LA SEP LE DIO UNA BECA, NO LA PAGÓ Y LO DEJÓ ENDEUDADO EN EL EXTRANJERO. Un estudiante mexicano ganó una beca federal de la SEP para cursar un posgrado en el extranjero, cumplió con todos los requisitos, se fue, y el gobierno simplemente dejó de depositar. Sin aviso. Sin explicación. Solo dejó de pagar.
El joven terminó endeudado en otro país, sin poder cubrir renta ni alimentación, con su proyecto académico y su vida en pausa por culpa de una dependencia federal que no cumplió su propio compromiso. Cuando buscó justicia, el primer juzgado le dio la razón a la SEP. Tuvo que seguir peleando.
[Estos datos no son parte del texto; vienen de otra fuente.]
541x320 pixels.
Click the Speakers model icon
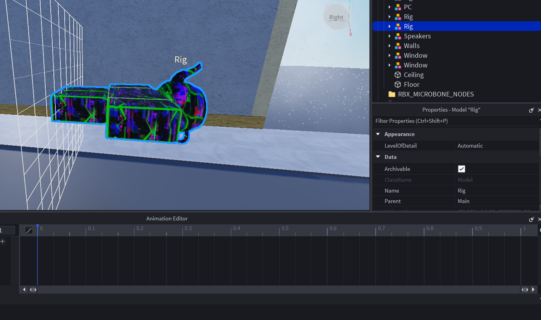[398, 36]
Fue hasta el Vigésimo Tribunal Colegiado en Materia Administrativa del Primer Circuito donde finalmente le reconocieron la razón. El fallo establece algo que debería ser obvio pero que el gobierno de la 4T aparentemente necesitaba que un tribunal le explicara: una beca ya otorgada no es un favor, es parte del derecho a la educación. Y si no hay dinero para pagar renta ni comida, no hay acceso real a la educación, por mucho que el gobierno presuma sus programas de bienestar.
El tribunal dejó sin efectos la sentencia anterior y abrió la puerta para que la SEP pague lo que debió haber pagado desde el principio. El mismo gobierno que presume becas millonarias en los discursos de mañanera le falló a un estudiante que había ganado legítimamente la suya.